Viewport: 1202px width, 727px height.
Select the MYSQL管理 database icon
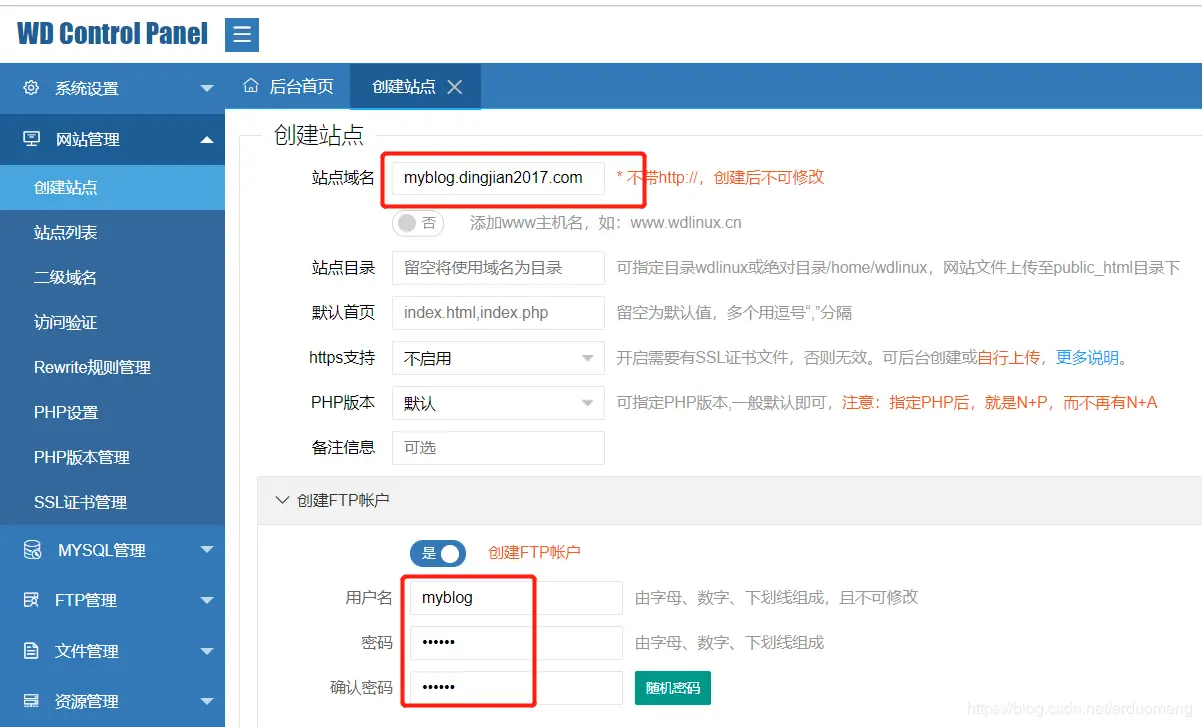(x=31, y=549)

.....

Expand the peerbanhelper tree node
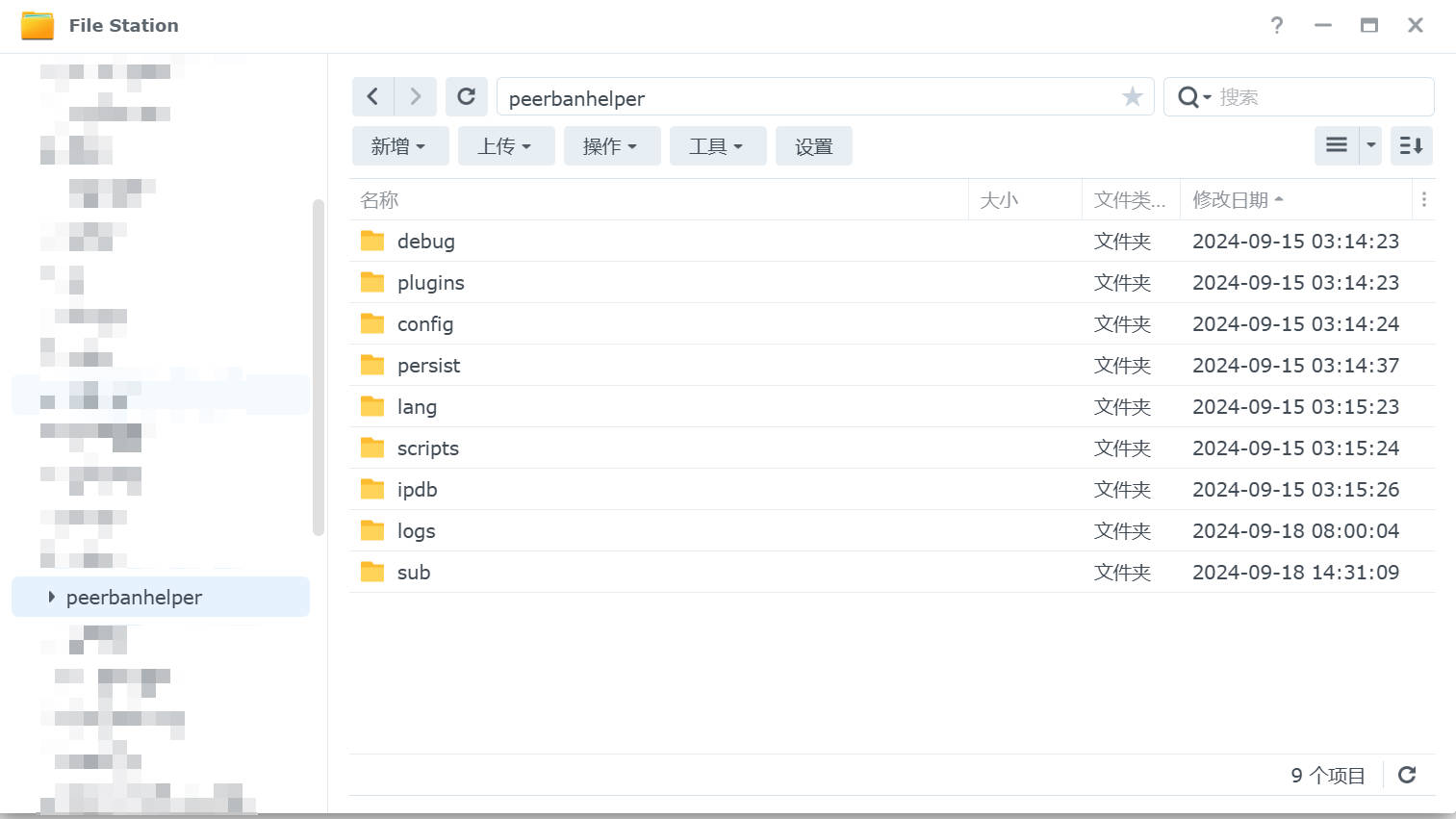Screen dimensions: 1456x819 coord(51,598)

.....

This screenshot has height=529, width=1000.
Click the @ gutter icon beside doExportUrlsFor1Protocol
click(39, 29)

.....

Put the record lines from the line with "Viewport: 1202px width, 727px height." through the line with "(x=31, y=549)", both included, into a numbered list without blank lines, and leave out the pictures.

1. Viewport: 1202px width, 727px height.
2. Select the MYSQL管理 database icon
3. (x=31, y=549)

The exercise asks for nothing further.